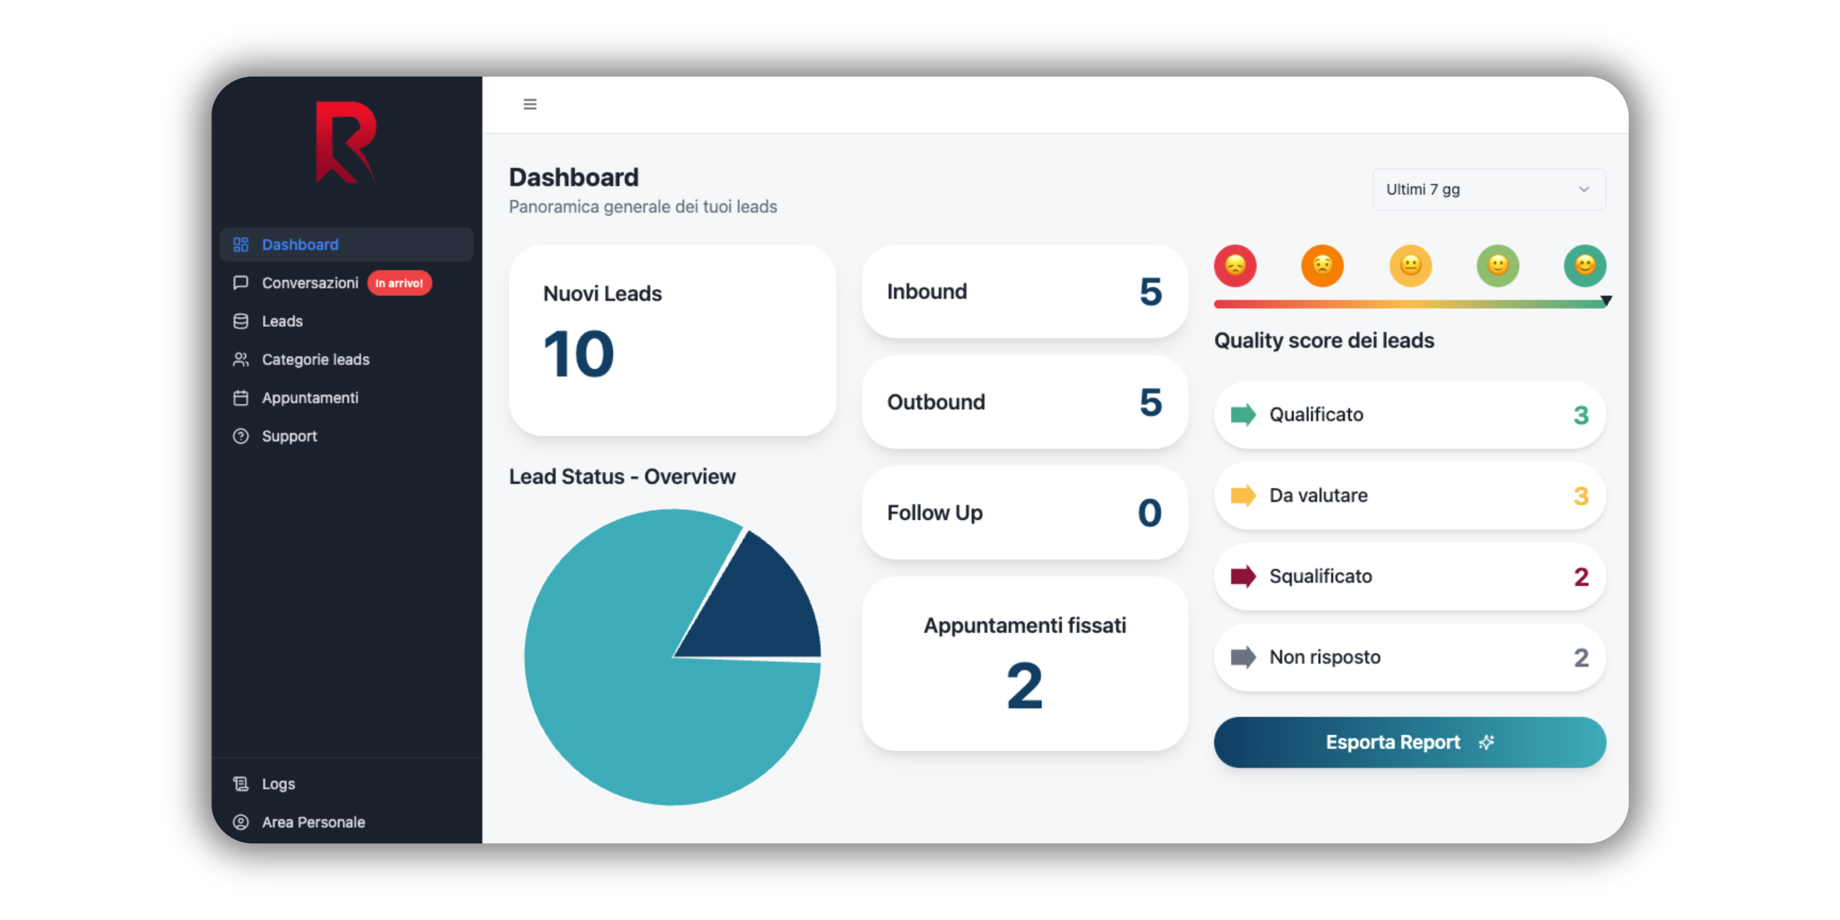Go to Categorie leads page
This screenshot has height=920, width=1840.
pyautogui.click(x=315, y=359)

════════════════════

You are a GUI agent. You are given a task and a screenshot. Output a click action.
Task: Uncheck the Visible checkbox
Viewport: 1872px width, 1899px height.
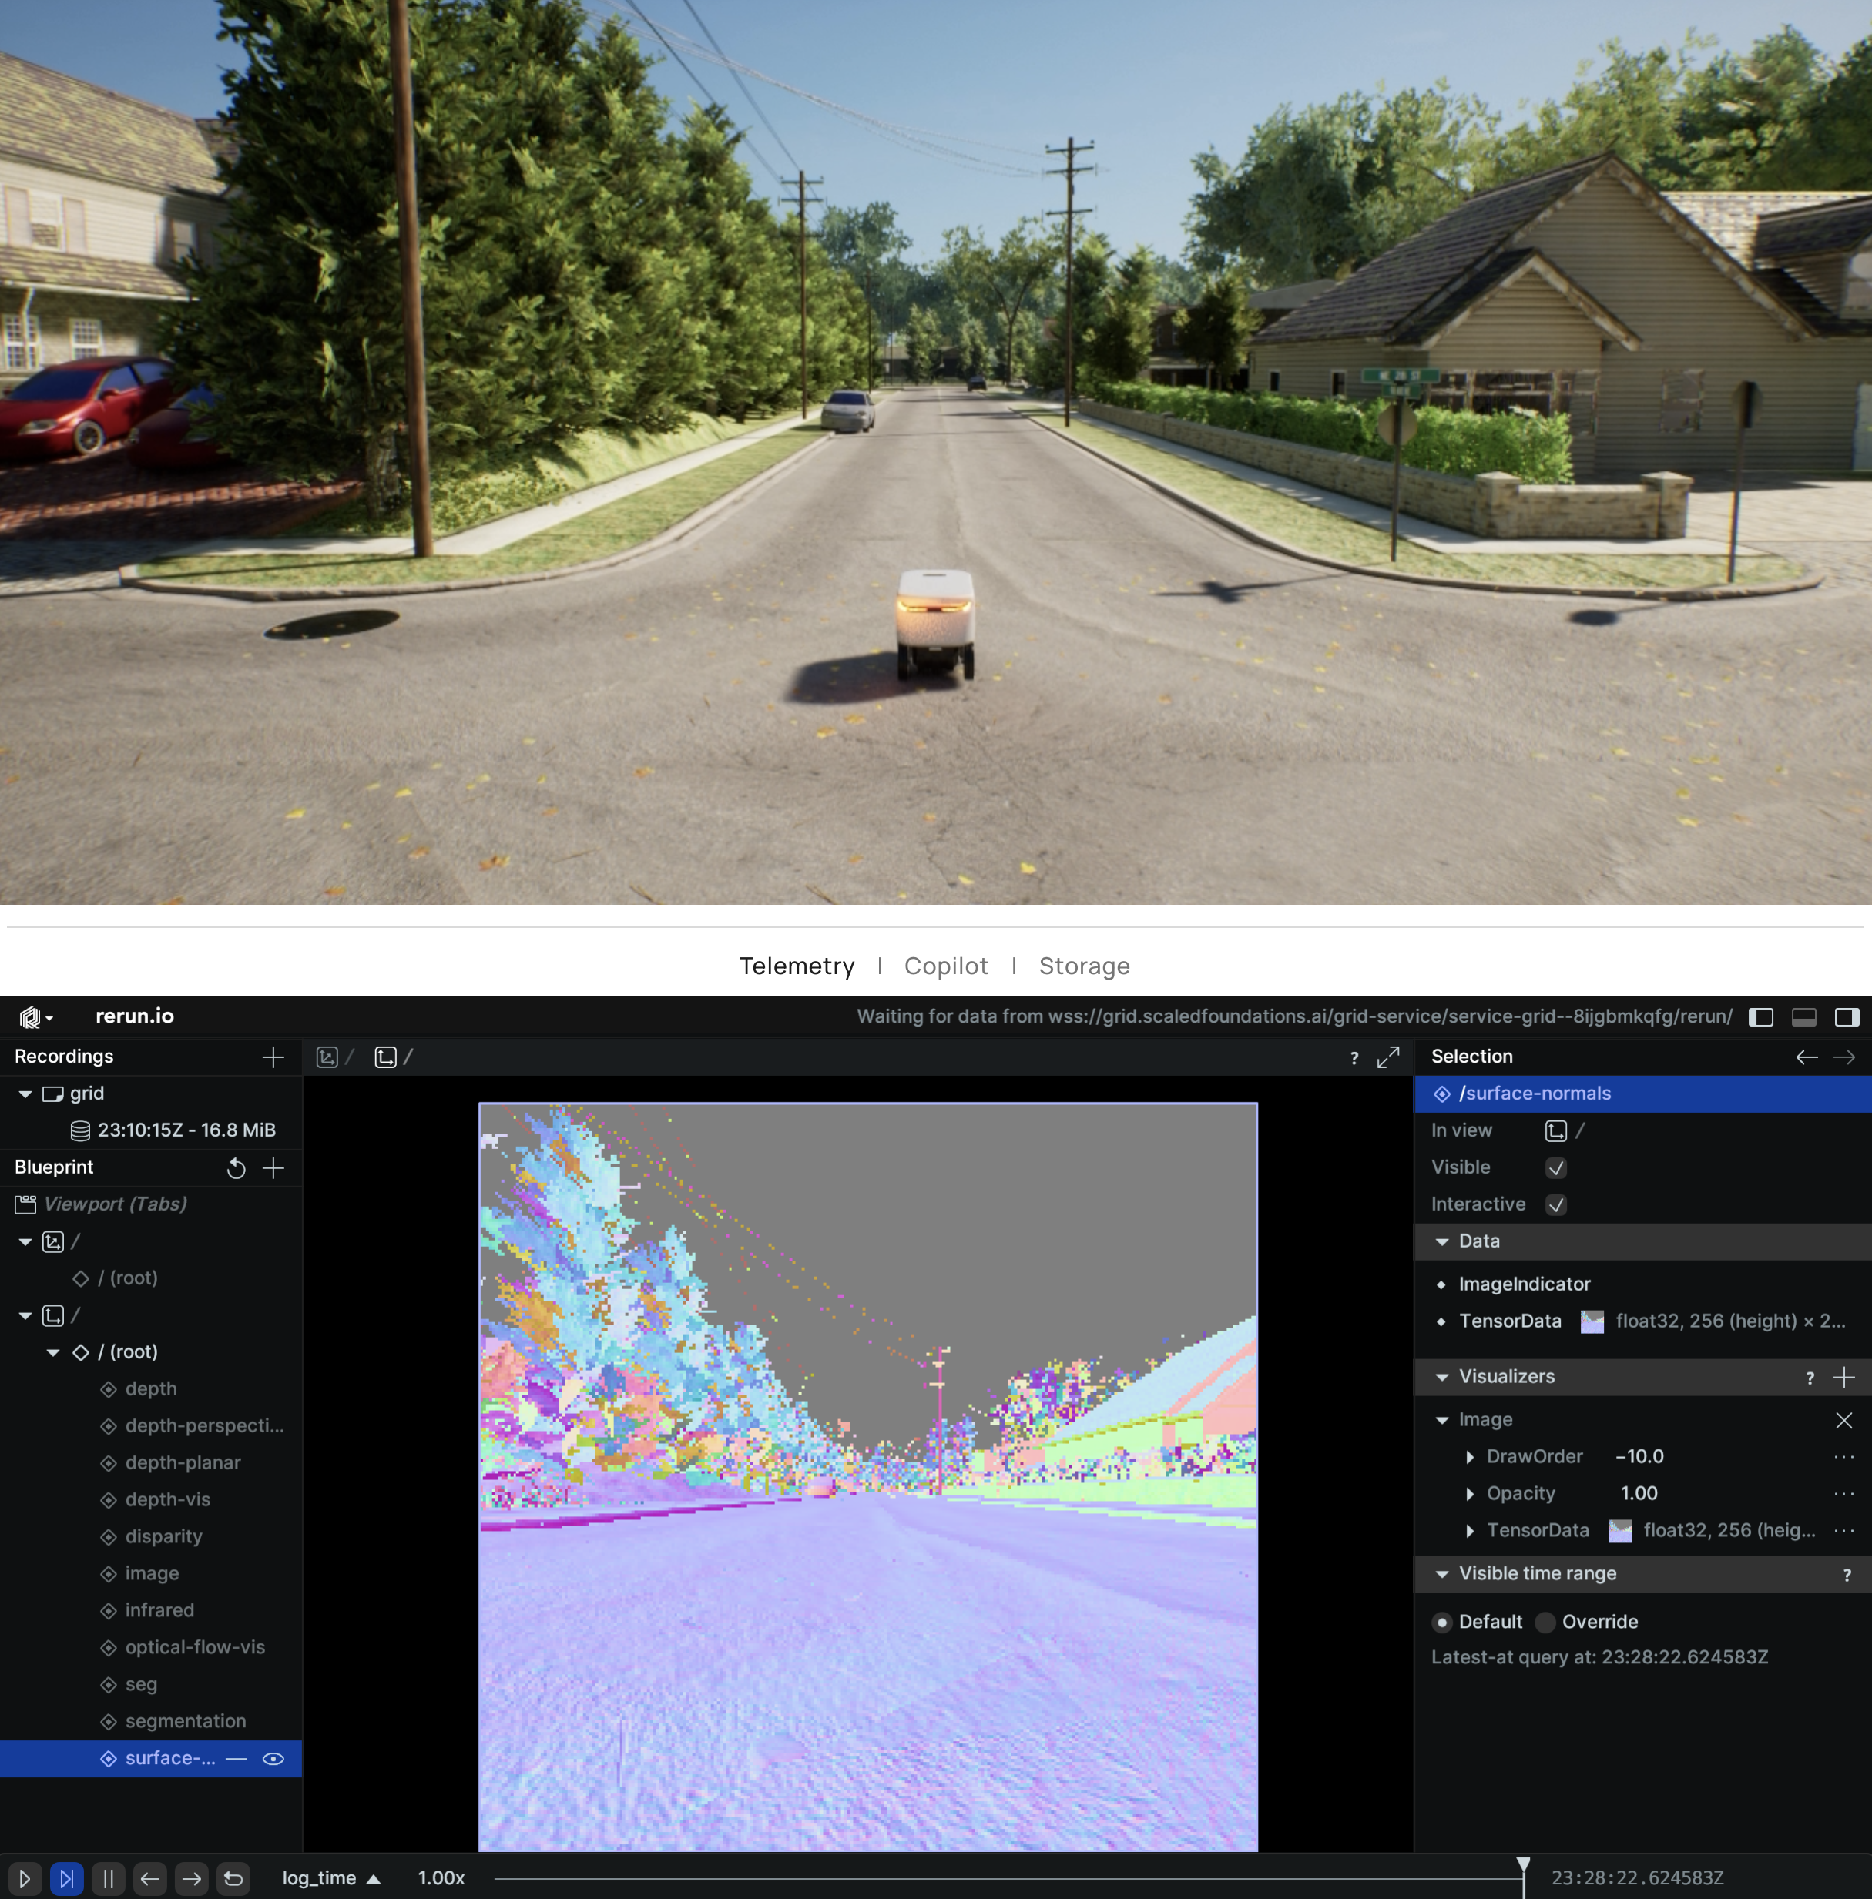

════════════════════

For this exercise, output exactly the lines above from the line with "You are a GUI" to the line with "Viewport: 1872px width, 1899px height.", counting both, and leave out the rest.

* **Exercise answer**:
You are a GUI agent. You are given a task and a screenshot. Output a click action.
Task: Uncheck the Visible checkbox
Viewport: 1872px width, 1899px height.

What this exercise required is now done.